The paper highlights the effective spin mixing conductance, $g_{\uparrow \downarrow}$, as consistent across experimental conditions, averaging $1 \times 10^{19} \, \text{m}^{-2}$. The spin Hall angle $\alpha_{SH}$ and the spin diffusion length $\lambda_{SD}$ were found to be 0.11 and 1.5 nm respectively, which align with previously reported data, providing further credence to the results.

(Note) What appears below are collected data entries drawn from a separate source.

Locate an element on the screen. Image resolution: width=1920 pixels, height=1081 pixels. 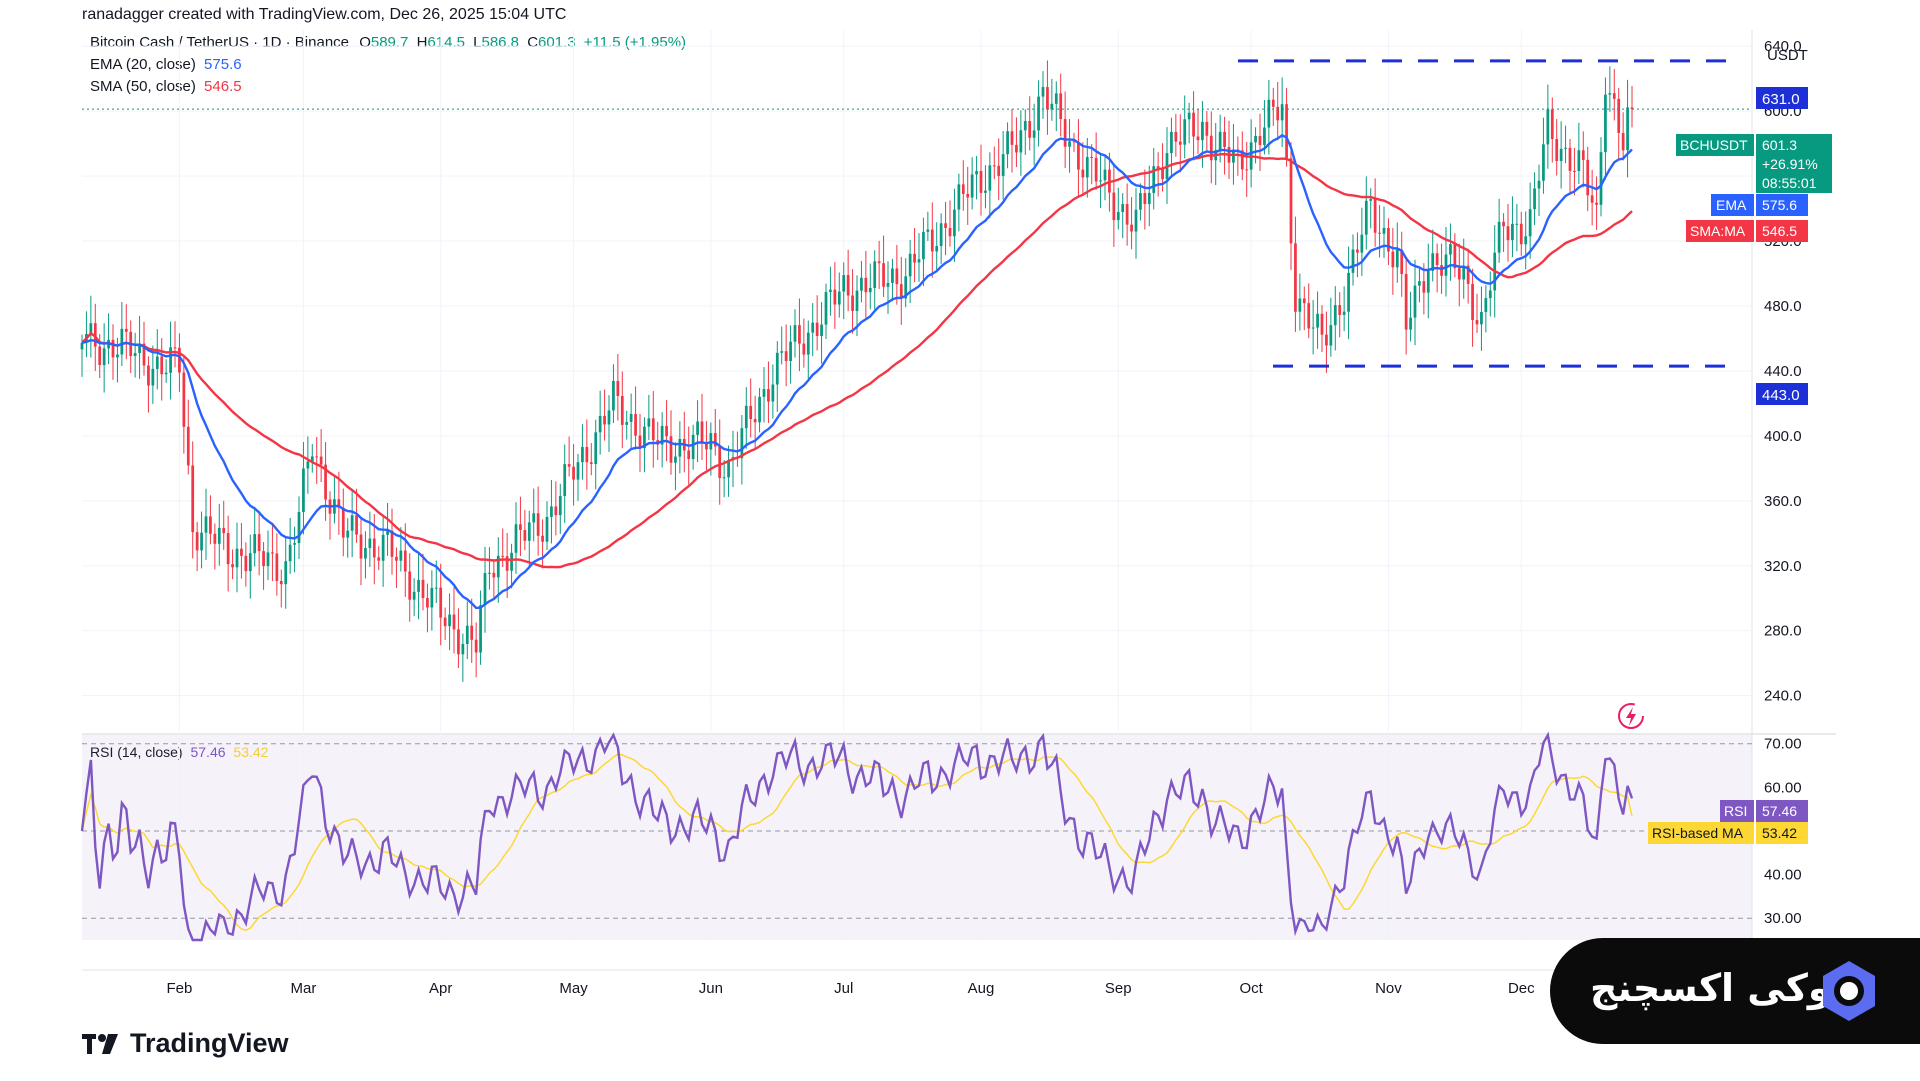
price-axis-tick: 440.0 is located at coordinates (1783, 372).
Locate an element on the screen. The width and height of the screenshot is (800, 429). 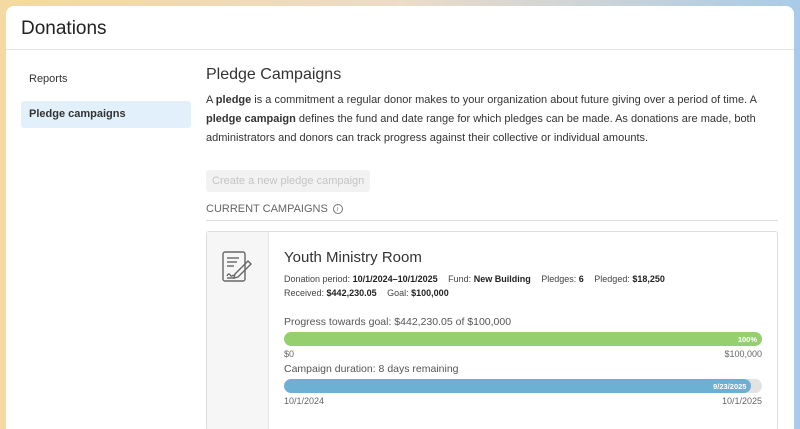
info-icon: i is located at coordinates (338, 209).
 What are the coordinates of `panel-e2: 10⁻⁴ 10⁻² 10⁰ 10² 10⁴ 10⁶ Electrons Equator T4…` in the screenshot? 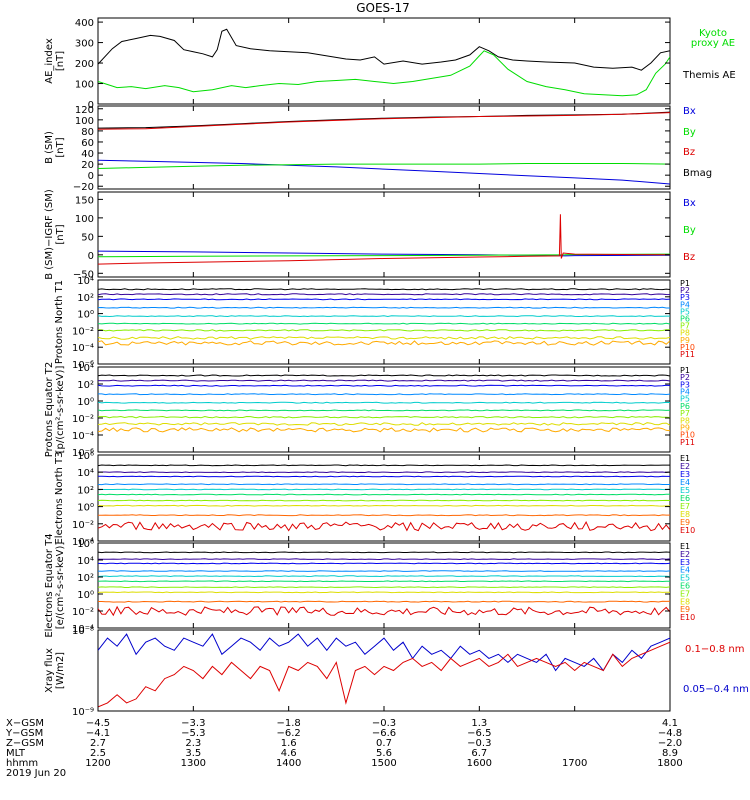 It's located at (370, 585).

Implications and Future Directions

The findings emphasize the robustness of the spin mixing conductance model as a unified descriptor for spintronic phenomena across different experimental settings. The demonstration that spin pumping, spin Seebeck effect, and SMR can be quantitatively described using singular, consistent parameters solidifies their foundation in pure spin current physics. Furthermore, this paper refutes possible alternate explanations, such as static proximity polarization in Pt, cementing the spintronic basis of these effects.

The nuanced understanding gained through these experiments enhances the potential for practical applications, especially in the design and development of spintronic devices utilizing interface phenomena. Furthermore, the paper opens pathways for future research into hybrid systems where interfacial properties could be engineered for optimized spintronic performance.

Conclusion

This research provides a vital experimental confirmation of the theoretical frameworks governing spin currents, emphasizing the central role of interface spin mixing conductance. The ability to use a unified parameter set across varied experimental manipulations of spin dynamics strengthens the conceptual underpinnings of spintronics and paves the way for further explorations and technological advancements in this domain.